— Given entries —
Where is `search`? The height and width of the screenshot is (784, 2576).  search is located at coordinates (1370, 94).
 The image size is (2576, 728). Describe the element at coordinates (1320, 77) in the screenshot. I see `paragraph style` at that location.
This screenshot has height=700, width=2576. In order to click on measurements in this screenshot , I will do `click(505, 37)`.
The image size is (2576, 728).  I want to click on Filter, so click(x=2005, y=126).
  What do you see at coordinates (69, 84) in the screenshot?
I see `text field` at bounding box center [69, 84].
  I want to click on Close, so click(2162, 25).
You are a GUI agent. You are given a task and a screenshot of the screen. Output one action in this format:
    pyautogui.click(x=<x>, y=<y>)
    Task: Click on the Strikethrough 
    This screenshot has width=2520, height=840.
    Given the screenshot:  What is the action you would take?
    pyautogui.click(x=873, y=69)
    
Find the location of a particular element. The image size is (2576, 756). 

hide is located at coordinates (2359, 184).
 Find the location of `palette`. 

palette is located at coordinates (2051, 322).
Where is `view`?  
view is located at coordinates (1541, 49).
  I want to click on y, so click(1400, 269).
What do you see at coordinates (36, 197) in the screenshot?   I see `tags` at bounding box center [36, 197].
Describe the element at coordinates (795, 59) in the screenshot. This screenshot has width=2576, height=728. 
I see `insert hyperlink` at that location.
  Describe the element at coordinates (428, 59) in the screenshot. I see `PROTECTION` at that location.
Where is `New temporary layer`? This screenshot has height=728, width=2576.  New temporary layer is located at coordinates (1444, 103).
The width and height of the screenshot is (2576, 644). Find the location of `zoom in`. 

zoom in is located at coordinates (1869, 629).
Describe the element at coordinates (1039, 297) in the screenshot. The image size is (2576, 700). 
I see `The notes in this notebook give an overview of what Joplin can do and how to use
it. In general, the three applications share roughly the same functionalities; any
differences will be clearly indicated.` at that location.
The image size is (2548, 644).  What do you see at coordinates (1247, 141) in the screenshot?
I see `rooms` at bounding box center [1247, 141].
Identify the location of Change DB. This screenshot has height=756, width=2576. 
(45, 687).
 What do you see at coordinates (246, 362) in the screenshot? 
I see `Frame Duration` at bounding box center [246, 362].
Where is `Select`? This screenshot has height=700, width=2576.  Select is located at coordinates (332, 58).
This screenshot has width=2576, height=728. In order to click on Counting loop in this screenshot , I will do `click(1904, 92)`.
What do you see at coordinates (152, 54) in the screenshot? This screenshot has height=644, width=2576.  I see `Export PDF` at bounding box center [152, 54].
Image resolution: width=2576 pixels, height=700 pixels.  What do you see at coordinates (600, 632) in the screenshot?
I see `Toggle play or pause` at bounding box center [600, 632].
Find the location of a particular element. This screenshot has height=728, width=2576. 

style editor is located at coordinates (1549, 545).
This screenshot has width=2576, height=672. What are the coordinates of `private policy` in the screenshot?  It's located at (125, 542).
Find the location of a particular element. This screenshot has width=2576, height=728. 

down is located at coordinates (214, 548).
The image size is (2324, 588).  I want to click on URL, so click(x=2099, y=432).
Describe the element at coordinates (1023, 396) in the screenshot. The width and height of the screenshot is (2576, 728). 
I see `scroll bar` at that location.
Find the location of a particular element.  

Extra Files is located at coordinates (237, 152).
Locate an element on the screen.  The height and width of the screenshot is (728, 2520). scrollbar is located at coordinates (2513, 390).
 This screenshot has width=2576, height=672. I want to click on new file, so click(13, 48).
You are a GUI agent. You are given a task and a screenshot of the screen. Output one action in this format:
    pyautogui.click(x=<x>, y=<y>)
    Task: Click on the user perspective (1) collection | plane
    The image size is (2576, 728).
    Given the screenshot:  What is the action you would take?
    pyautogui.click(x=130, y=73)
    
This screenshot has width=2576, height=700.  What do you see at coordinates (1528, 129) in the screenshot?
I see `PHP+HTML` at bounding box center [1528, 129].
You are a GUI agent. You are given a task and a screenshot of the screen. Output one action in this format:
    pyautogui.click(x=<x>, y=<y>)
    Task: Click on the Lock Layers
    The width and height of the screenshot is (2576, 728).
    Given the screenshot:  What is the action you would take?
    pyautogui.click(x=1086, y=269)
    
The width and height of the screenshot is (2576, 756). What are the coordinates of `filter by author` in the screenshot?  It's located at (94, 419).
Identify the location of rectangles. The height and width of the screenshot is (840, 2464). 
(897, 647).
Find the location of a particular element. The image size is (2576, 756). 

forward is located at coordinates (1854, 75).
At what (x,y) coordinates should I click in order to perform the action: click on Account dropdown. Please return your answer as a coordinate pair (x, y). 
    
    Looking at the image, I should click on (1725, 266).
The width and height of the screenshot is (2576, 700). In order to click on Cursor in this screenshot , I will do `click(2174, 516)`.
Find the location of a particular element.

— What to do —
Starting with the first line of the records and going on through the line with "This screenshot has height=700, width=2576. In", write those lines again with "measurements" replaced by "ruler" and everything else unchanged.

— Full response —
Where is `search`? The height and width of the screenshot is (784, 2576).  search is located at coordinates (1370, 94).
 The image size is (2576, 728). Describe the element at coordinates (1320, 77) in the screenshot. I see `paragraph style` at that location.
This screenshot has height=700, width=2576. In order to click on ruler in this screenshot , I will do `click(505, 37)`.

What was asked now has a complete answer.